[Stored data]

- - -

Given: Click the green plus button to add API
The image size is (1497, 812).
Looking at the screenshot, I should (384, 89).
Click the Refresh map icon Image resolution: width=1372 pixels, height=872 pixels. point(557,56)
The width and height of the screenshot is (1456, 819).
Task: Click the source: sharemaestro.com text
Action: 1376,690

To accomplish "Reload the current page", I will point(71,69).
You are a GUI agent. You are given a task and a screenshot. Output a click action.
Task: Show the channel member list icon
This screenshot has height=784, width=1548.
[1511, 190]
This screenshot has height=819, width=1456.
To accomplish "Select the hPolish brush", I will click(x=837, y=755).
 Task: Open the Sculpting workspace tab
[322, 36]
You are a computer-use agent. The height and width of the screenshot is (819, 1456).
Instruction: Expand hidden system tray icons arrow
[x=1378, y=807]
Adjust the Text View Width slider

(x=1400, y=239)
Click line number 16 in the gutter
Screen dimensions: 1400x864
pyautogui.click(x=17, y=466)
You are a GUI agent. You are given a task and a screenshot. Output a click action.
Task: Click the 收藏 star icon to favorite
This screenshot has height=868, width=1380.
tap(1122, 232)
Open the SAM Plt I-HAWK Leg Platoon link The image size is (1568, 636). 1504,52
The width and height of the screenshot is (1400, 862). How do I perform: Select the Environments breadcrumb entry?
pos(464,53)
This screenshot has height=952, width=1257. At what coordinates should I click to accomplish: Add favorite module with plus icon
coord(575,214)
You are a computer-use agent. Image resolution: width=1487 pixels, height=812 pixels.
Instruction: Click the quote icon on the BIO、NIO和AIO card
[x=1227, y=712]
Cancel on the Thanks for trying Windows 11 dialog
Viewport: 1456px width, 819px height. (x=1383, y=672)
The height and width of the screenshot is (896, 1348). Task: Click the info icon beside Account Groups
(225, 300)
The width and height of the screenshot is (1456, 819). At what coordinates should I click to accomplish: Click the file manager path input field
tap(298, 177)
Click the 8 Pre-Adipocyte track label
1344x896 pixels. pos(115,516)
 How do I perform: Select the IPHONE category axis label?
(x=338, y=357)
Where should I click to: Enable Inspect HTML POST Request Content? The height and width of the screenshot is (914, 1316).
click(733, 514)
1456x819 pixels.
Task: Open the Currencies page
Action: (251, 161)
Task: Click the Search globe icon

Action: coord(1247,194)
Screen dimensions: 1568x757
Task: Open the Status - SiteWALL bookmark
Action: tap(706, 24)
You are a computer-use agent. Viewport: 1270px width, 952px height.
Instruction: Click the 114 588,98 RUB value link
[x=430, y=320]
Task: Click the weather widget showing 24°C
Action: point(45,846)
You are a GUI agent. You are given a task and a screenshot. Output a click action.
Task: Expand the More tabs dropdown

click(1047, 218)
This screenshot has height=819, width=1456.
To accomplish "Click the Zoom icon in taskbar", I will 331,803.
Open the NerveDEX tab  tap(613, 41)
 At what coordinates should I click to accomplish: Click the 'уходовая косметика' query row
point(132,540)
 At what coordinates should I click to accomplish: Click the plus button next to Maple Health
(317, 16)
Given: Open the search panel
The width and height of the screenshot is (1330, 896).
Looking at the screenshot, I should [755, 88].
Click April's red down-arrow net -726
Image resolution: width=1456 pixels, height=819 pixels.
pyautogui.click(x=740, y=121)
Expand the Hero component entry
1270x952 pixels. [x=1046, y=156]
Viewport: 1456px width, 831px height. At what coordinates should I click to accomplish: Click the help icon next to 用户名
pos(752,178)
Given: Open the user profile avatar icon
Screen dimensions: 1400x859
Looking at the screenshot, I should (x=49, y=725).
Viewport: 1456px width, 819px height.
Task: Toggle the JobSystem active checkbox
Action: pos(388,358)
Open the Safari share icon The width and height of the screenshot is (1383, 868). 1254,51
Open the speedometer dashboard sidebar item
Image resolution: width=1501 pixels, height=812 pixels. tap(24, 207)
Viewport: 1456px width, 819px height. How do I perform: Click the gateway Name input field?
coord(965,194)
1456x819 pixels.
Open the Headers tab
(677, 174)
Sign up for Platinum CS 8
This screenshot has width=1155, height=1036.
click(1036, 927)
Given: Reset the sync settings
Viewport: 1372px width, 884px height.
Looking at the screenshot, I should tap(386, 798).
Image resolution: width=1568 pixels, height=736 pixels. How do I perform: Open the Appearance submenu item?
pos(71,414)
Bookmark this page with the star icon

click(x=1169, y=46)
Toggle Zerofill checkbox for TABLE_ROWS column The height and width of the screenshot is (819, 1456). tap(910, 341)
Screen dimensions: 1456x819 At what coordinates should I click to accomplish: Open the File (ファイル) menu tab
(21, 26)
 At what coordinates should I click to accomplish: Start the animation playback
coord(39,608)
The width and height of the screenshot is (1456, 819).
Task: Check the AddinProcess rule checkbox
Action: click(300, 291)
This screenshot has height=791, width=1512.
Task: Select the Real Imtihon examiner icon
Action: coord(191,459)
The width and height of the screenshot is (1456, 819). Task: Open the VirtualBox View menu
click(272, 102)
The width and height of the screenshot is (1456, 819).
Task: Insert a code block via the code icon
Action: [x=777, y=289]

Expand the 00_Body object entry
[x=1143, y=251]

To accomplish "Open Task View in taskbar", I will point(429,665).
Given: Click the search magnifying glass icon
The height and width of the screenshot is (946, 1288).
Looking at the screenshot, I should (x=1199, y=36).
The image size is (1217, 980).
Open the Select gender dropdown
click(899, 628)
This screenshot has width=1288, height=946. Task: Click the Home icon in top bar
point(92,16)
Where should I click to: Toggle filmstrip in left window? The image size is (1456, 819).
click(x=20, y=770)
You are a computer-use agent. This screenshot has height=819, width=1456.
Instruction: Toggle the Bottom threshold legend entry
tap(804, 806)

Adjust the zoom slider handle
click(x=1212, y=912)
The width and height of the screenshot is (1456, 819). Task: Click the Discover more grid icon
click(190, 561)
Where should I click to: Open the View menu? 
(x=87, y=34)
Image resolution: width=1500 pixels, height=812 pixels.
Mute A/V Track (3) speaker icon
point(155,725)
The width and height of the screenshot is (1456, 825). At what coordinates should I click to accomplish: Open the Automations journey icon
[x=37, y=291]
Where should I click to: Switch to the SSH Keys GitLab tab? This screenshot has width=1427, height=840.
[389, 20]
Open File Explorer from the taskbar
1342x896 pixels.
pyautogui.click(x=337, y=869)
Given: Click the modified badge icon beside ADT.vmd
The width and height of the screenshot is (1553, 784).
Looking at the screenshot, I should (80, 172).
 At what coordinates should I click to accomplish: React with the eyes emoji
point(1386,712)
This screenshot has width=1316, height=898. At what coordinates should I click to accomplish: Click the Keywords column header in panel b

- - -

-- Your task --
For the records above, count the lines holding the word "will" and give only that number.

-- Written solution --
4